What is rewilding? (A definition)

 

Rewilding is a practice-focused subdiscipline of conservation biology. Advocate John Davis has described it succinctly as: "giving the land back to wildlife, and wildlife back to the land." This a positive and exciting vision that promises a much fairer distribution of the Earth between species rather than one heavily skewed towards modern humans.

At a local scale, the main features of rewilding include: one, the ceasing or easing of human management; two, the removal of infrastructure such as dams; and, three, the reintroduction of extirpated organisms (those lost from an area owing to human actions), including large herbivores and carnivores, or the introduction of organisms considered to be their ecological analogues. Here, the objective is to enable localities that have been simplified by human management to become, over time, more ecologically complex, richer in ecological processes, and less depauperate. A crucial dynamic within this is the knock-on impact of reintroduced (or introduced) organisms in creating and maintaining niches for a suite of other species.
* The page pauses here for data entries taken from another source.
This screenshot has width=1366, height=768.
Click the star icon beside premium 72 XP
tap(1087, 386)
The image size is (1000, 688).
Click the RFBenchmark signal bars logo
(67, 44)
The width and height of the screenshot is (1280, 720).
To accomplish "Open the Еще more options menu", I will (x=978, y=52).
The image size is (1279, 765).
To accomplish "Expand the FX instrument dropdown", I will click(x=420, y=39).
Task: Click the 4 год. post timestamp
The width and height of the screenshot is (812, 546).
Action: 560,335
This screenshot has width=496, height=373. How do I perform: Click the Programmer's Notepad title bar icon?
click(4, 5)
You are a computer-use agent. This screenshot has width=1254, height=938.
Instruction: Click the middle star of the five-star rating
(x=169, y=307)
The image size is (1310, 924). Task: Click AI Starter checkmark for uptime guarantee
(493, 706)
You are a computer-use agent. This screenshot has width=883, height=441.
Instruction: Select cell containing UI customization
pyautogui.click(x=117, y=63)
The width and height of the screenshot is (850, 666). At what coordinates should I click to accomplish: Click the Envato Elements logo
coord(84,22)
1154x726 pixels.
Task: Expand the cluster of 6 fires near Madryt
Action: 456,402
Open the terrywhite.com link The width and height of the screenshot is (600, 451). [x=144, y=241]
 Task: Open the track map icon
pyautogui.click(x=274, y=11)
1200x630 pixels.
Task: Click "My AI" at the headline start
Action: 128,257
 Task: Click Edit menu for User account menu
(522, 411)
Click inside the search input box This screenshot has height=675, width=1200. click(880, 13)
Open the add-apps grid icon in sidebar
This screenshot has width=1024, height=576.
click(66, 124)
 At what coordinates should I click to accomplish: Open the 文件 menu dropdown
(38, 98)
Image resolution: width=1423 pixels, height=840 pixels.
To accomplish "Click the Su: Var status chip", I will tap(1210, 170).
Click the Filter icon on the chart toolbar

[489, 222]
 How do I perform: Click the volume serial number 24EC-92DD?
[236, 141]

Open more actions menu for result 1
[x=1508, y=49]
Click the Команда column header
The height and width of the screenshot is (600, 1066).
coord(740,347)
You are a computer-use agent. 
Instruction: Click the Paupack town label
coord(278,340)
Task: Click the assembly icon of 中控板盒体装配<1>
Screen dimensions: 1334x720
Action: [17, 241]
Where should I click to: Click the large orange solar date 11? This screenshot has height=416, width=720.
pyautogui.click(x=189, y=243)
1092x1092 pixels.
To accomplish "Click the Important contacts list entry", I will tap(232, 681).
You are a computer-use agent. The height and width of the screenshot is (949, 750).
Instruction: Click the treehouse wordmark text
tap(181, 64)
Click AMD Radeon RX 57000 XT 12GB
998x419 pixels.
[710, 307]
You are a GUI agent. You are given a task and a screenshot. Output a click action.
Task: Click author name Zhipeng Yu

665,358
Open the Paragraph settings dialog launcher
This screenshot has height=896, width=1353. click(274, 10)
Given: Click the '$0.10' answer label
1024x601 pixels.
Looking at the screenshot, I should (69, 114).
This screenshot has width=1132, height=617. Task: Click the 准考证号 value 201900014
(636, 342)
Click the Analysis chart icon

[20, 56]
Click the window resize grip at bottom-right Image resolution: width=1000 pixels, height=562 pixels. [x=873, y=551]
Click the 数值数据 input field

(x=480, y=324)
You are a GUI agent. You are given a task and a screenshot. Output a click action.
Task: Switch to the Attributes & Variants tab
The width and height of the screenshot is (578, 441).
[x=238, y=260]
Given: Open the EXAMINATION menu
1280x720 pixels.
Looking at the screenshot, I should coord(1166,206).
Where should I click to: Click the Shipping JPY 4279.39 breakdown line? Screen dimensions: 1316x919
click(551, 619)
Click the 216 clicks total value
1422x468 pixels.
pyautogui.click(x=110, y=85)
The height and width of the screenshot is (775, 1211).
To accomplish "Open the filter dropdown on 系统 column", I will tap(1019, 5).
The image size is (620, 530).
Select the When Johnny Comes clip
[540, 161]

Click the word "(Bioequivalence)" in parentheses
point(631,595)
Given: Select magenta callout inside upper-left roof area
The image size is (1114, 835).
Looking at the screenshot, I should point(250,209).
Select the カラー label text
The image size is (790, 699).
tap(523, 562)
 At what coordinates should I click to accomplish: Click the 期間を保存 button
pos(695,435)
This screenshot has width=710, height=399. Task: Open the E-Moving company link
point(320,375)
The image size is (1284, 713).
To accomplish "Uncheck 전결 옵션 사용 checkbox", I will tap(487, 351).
At a broader geographical scale (up to that of entire large continents), the overarching goal of rewilding is to allow a rich diversity of wildlife to coexist with modern humans on the Earth in the long term. Its fundamental facets have been referred to as the three C's: cores, corridors, and carnivores. Cores are large protected areas with limited influence from modern humans, while corridors are passages that connect such areas, enabling long-distance movement (including migrations) and facilitating genetic flow between populations within a species. And the inclusion of carnivores among the fundamental facets emphasizes the vital importance of such species in thriving ecosystems, especially apex predators (those at the top of intact food chains).